Elle (2). This ad doesn't really have an idea, but it has plenty of style. There are lots of beautiful female celebs, it's nicely edited and it's got a great track - but, again, it's feelgood and very functional but doesn't really carry any sparkle or personality. The magazine is great, the work should be better than "Good Enough".
The BT (5) couple are the new Gold Blend couple, but while the Gold Blend couple took forever to get off with each other, the BT lady is pregnant and she's not even married yet! In this ad, Jane is planning her wedding and halfway through the commercial, her waters break and she runs off camera to give birth. We are then invited to go to Facebook where we can help her plan her wedding, while she goes off and worries about squeezing out a baby. Before this ad, apparently more than two million people voted online for her to have a baby. I think it's great to see a brand engaging so well culturally.
The Christian Aid (1) press ad illustrates the complex issues that lead to a child getting sick. It's beautifully art directed but demands a lot from the reader. I wonder if a simple, bolder message would have been more arresting.
Rowntree's Fruit Pastilles (4) has brought back the 70s idea of people not being able to resist chewing. In this idea, a fella coming out of a corner shop is confronted by a troupe of mediaeval chaps with trumpets searching for a man who can plop a Fruit Pastille in his gob and not chew it to be worthy of an audience with a lady in a big, gold horse-drawn carriage. He tries but fails. I think if the woman was beautiful instead of plain, he would have resisted, no matter what. Joking aside, I think it could have been funnier, maybe a bit more ridiculous, but let's see how the campaign develops.
Finally, an online gig trailer for O2 (6) and Tinie Tempah. We watch as Mr Tempah is driven through London, passing landmarks referencing his past (his childhood, winning the Brits etc). Finally, we end up at The O2 and he goes on stage to perform. A simple idea, but it's let down by what looks like a tiny budget, which is a shame. Again, it does the job, but falls short at the end. It could and should have been much more interesting.
CREATIVE - Tony Dell, head of visual inspiration, DLKW Lowe
The thought of chewing a Rowntree's Fruit Pastille (4) makes my mouth water but, visually, this commercial has no such effect on me. But then I suppose it is not directed at me but to young people who apparently have very good teeth. I would have thought a simple savouring of the taste and texture of the sweet would have been more persuasive. I imagine JWT has done its research to prove me wrong. But thank you for reminding me of what I have missed for years.
I would think that the Elle (2) commercial has all the ingredients to attract the feminine reader. The ubiquitous Cheryl Cole and Keira Knightley feature and promise culture, inspiration and everything that is likely to appeal to the modern young woman. There seems to be an insatiable appetite for fashion and make-up news, which I am sure this publication will satisfy.
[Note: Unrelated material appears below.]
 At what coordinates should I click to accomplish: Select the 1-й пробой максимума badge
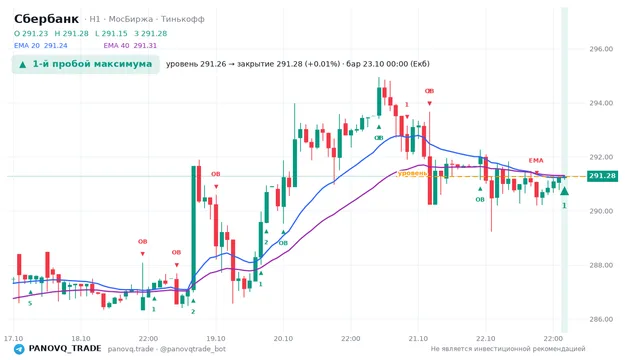(x=85, y=64)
The Christian Aid (1) press and online executions didn't disturb my conscience as much as inform me of the progress made to banish poverty - I was enlightened rather than ashamed. I take issue slightly with the printing of white type on yellow, but I have a thing about that. There is a tendency to minimise the size and visibility of type as if it intrudes on the perfection of the image. I know that many art directors fear the client's logo spoils the ad but put it in, lads, and make 'em happy.
The clever BT (5) commercial persuades you to go to Facebook to "help" Jane with a choice of wedding dress, car and first dance. Certainly, I enjoyed the pursuit and, in due course, expect to receive mailings as a consequence, which is the whole idea, of course, and a very clever one. I found it fun. I can see that there is an inducement to complete the quiz with the possible reward of being chosen to attend the shooting of the wedding scene in the film studio. But it is a random chance, so good luck!
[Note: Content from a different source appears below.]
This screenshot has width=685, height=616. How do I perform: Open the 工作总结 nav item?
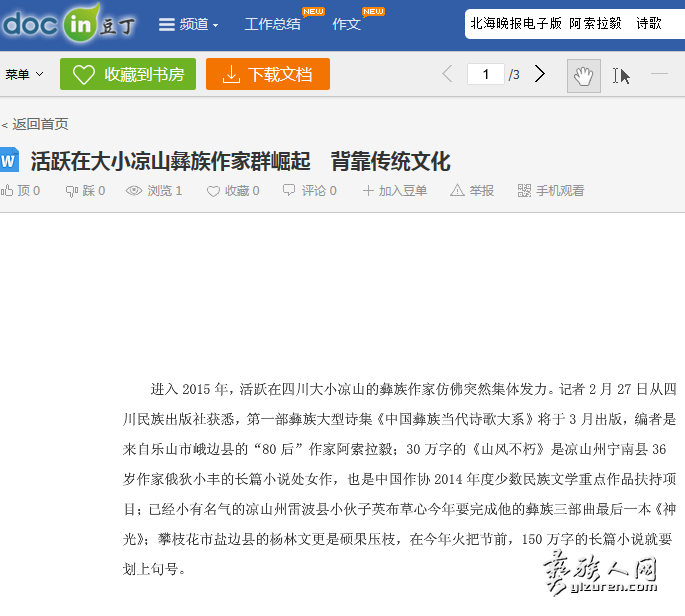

I'm not quite sure how you persuade people to go to museums who don't already do so. Presumably, Tate Britain (3) seeks patrons but does the prospect of seeing old paintings really attract people? If this campaign brings more people into the gallery only to appreciate the Pre-Raphaelites and Turner, it will have been worthwhile.
I've only just caught up with rap and now I understand there is grime and a person who excels in delivering this new musical phenomenon, a man - or should I say "guy"? - called Tinie Tempah.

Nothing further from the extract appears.